| About this task |
Quote every line of the data below as it stands, omitting pictures.

| Provided entries |

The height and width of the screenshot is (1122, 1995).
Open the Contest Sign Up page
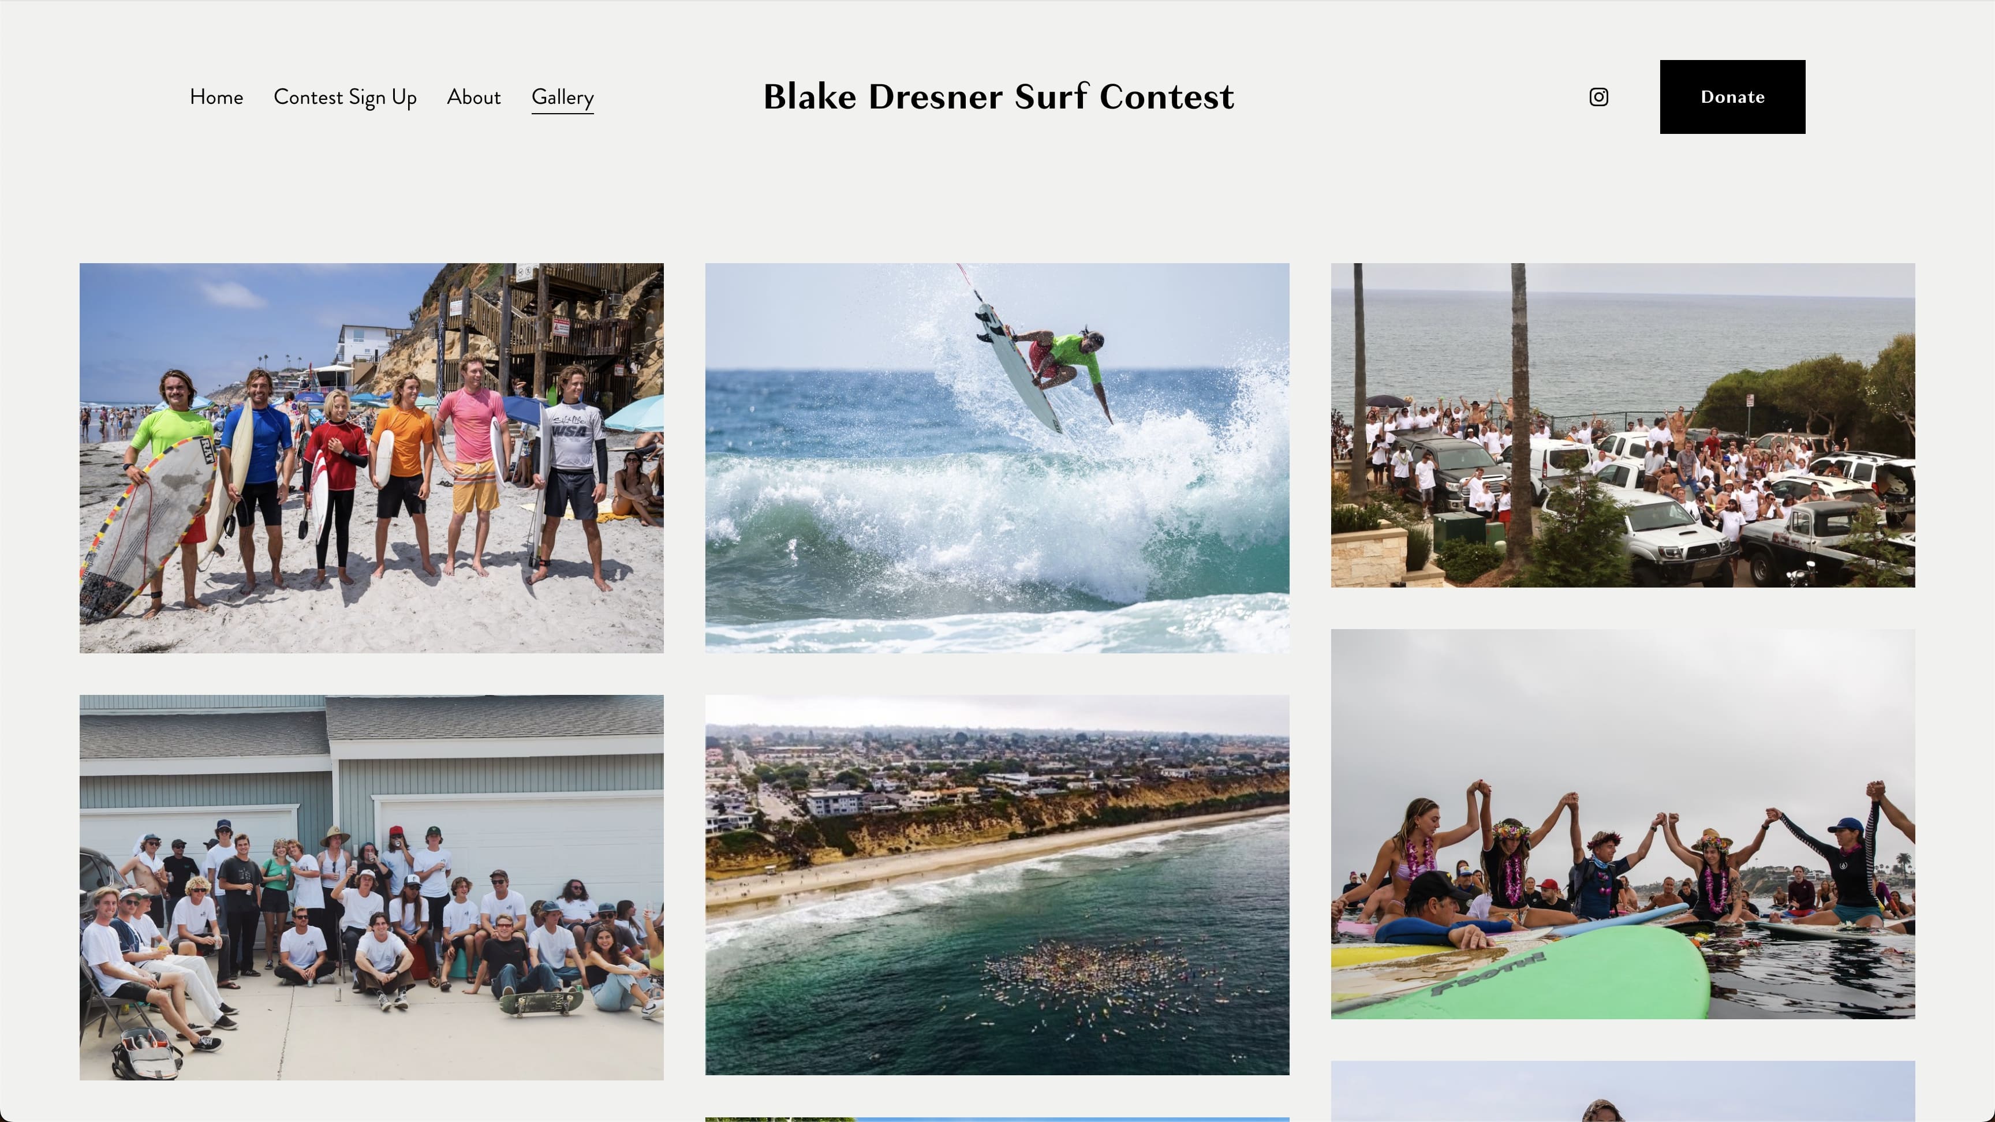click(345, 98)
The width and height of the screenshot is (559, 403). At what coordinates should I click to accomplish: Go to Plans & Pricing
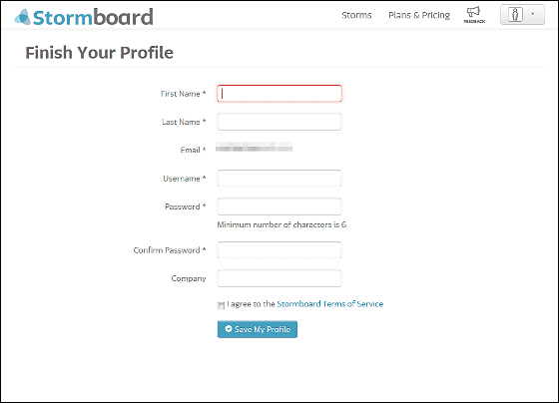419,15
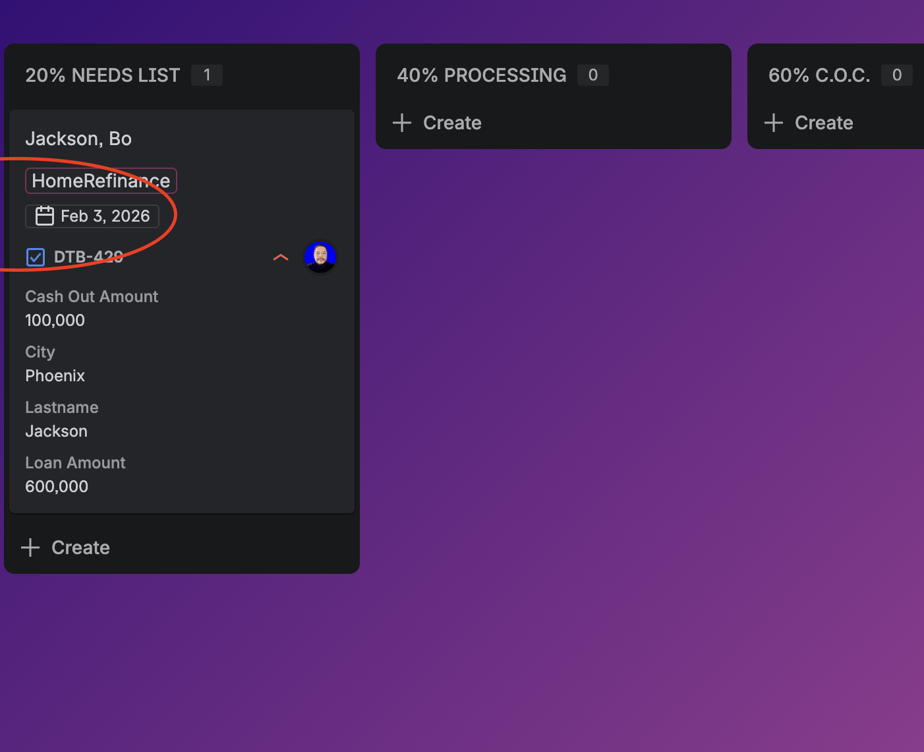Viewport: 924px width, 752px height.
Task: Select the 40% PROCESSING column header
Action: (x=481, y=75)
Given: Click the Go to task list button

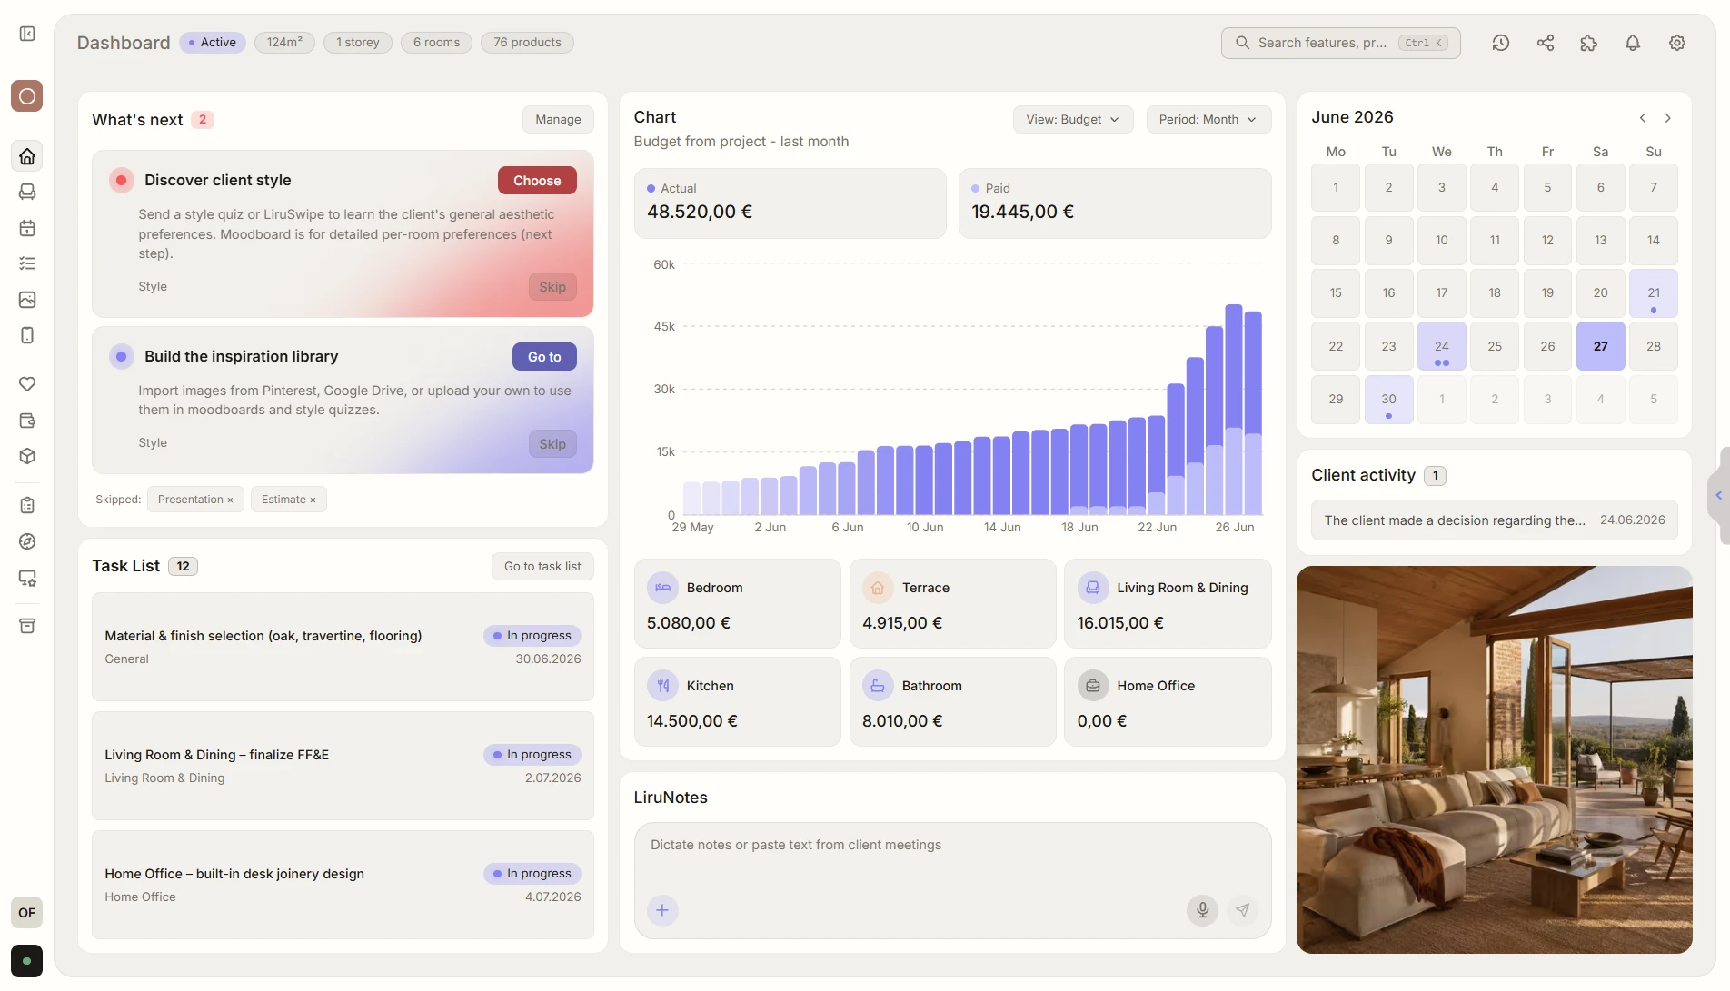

| Task result |
The height and width of the screenshot is (1122, 1995).
Open the Contest Sign Up page
click(345, 98)
The width and height of the screenshot is (559, 403). At what coordinates should I click to accomplish: Go to Plans & Pricing
419,15
Viewport: 924px width, 752px height.
Task: Select the 40% PROCESSING column header
Action: (x=481, y=75)
Given: Click the Go to task list button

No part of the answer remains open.